Algebra of Bhaskara II

Commentary: Now, using the first half of the Bhujangaprayāta a specific poetic meter verse, the text explains multiplication.

"Two positives or two negatives": when two positives or two negatives are multiplied—meaning the repetition of the multiplicand equal to the multiplier—the product becomes positive. In the product of positive and negative, it is negative.

This means that when both the multiplicand and multiplier are positive or both negative, the resulting product is positive. When one is positive and the other negative, the resulting product is negative.

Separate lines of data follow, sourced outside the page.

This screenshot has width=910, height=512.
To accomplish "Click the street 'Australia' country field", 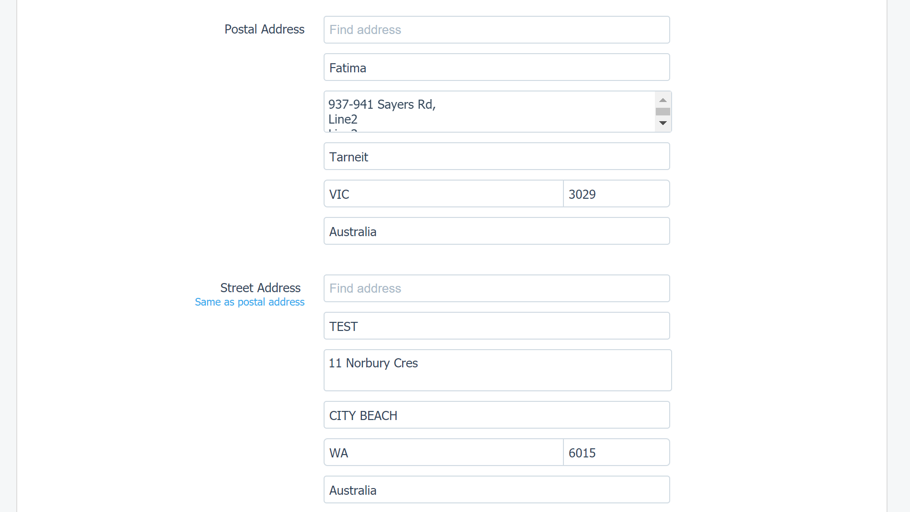I will click(x=497, y=489).
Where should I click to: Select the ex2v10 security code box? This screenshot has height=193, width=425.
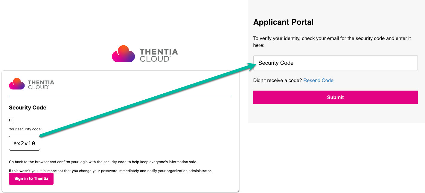pos(25,143)
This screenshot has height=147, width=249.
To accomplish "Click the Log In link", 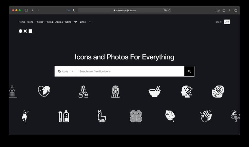I will [219, 22].
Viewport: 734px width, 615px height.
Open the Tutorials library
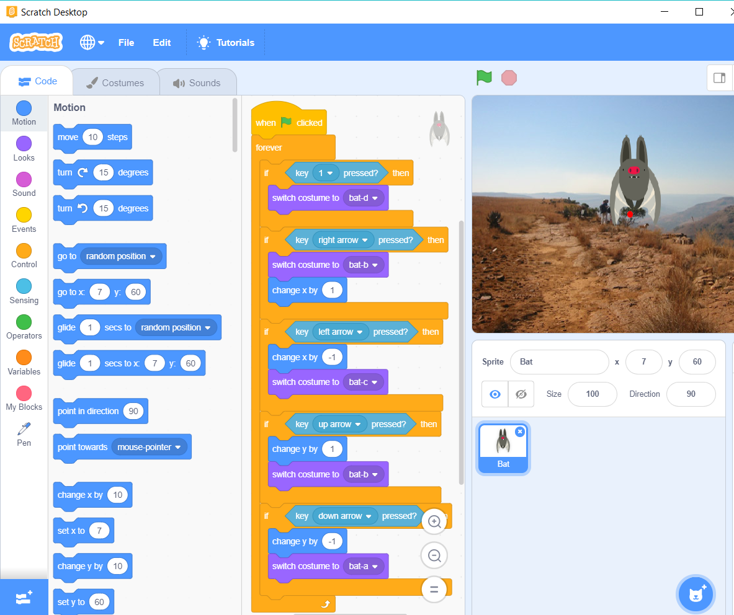pyautogui.click(x=225, y=42)
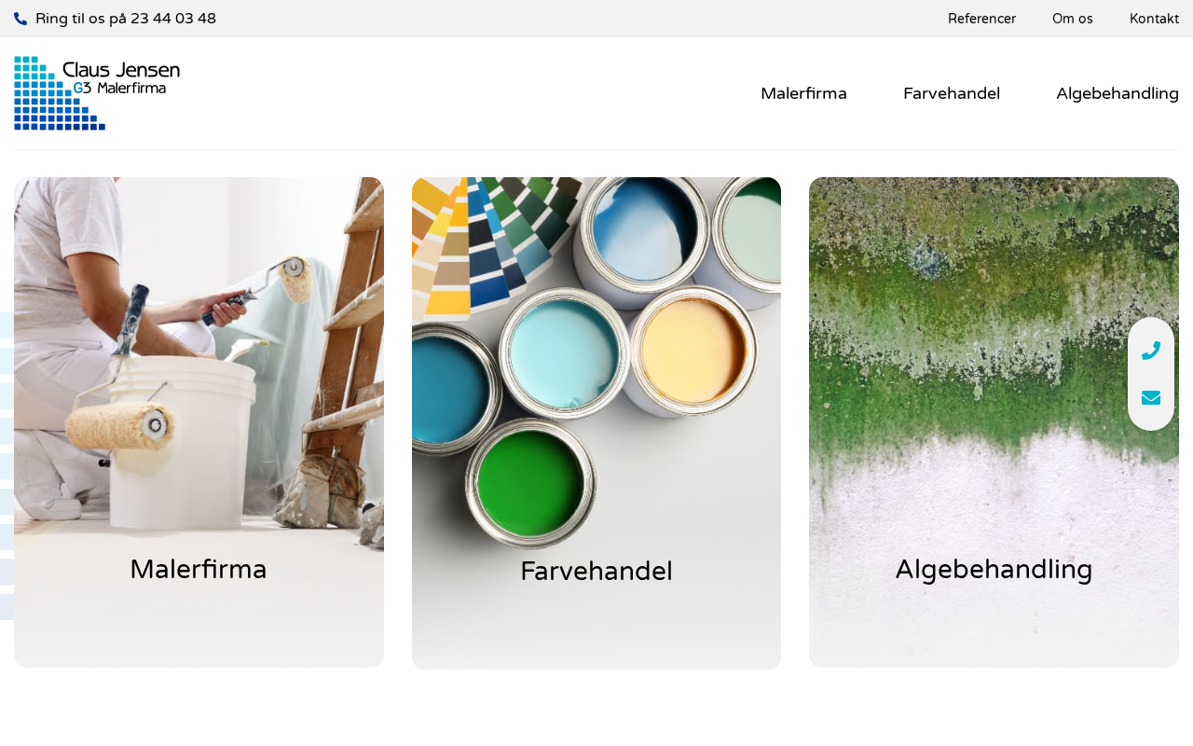This screenshot has width=1193, height=746.
Task: Select Farvehandel in the main navigation
Action: point(952,93)

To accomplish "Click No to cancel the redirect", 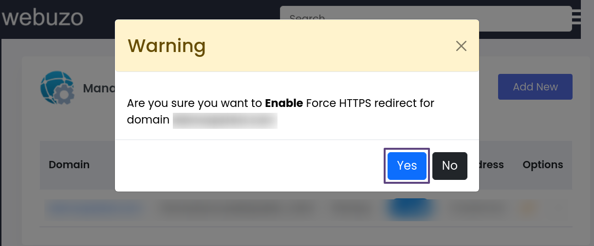I will (x=449, y=166).
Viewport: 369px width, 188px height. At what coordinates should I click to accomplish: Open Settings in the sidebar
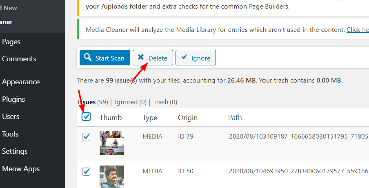coord(15,151)
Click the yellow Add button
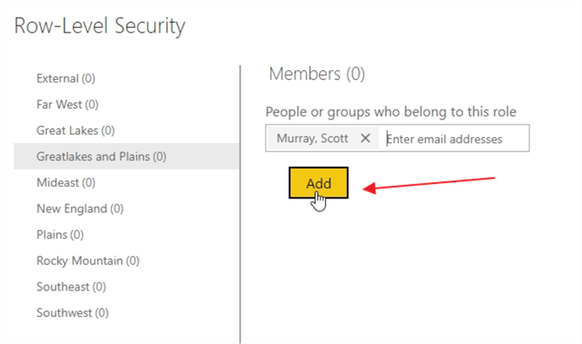The height and width of the screenshot is (344, 582). tap(318, 183)
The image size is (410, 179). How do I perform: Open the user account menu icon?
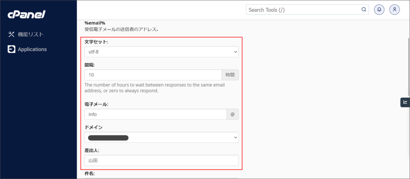pos(394,10)
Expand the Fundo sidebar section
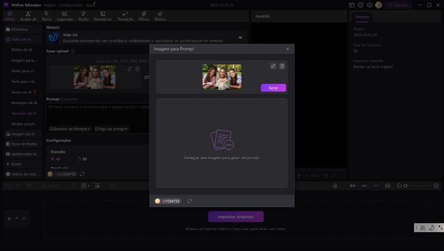This screenshot has width=444, height=251. click(x=8, y=164)
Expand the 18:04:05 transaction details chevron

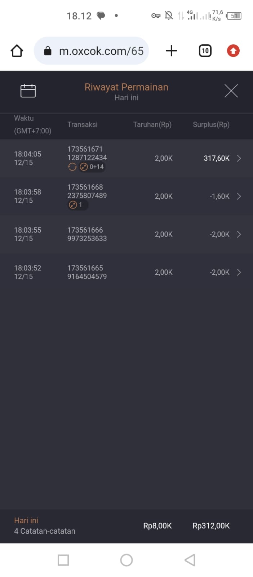point(239,158)
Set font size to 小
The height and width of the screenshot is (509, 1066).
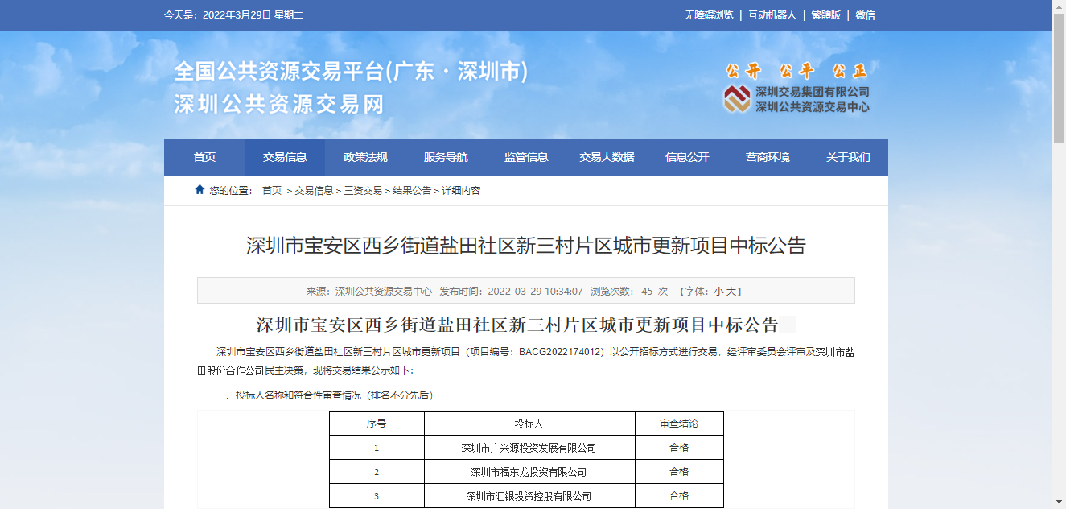click(x=718, y=292)
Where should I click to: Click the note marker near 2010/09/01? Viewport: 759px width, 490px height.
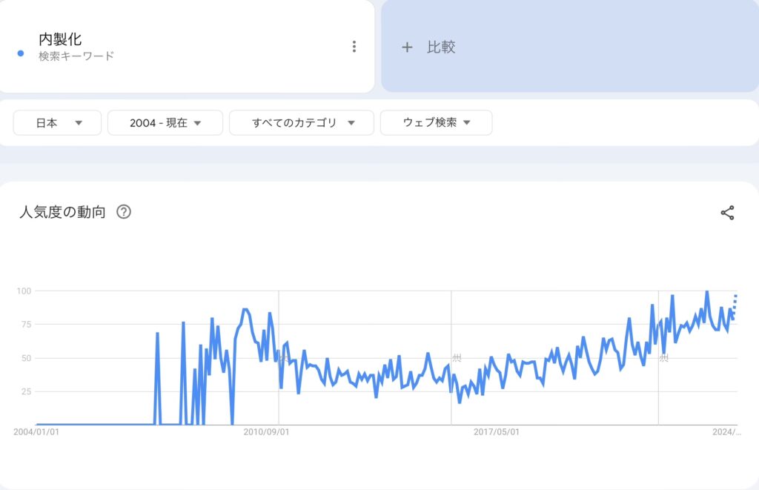coord(285,359)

Here, only the positive or negative nature of the product is established. All other methods of multiplication should be understood as stated in arithmetic.

Proof:

Multiplication is the repetition of the multiplicand equal to the multiplier. The product of two positive numbers is positive. The product of a positive and a negative is negative because the sum of repeated negative quantities is negative.

Alternatively, the sum of two positive and negative quantities (e.g., 2 and 2̇) is zero, as the sum of a positive and negative is their difference.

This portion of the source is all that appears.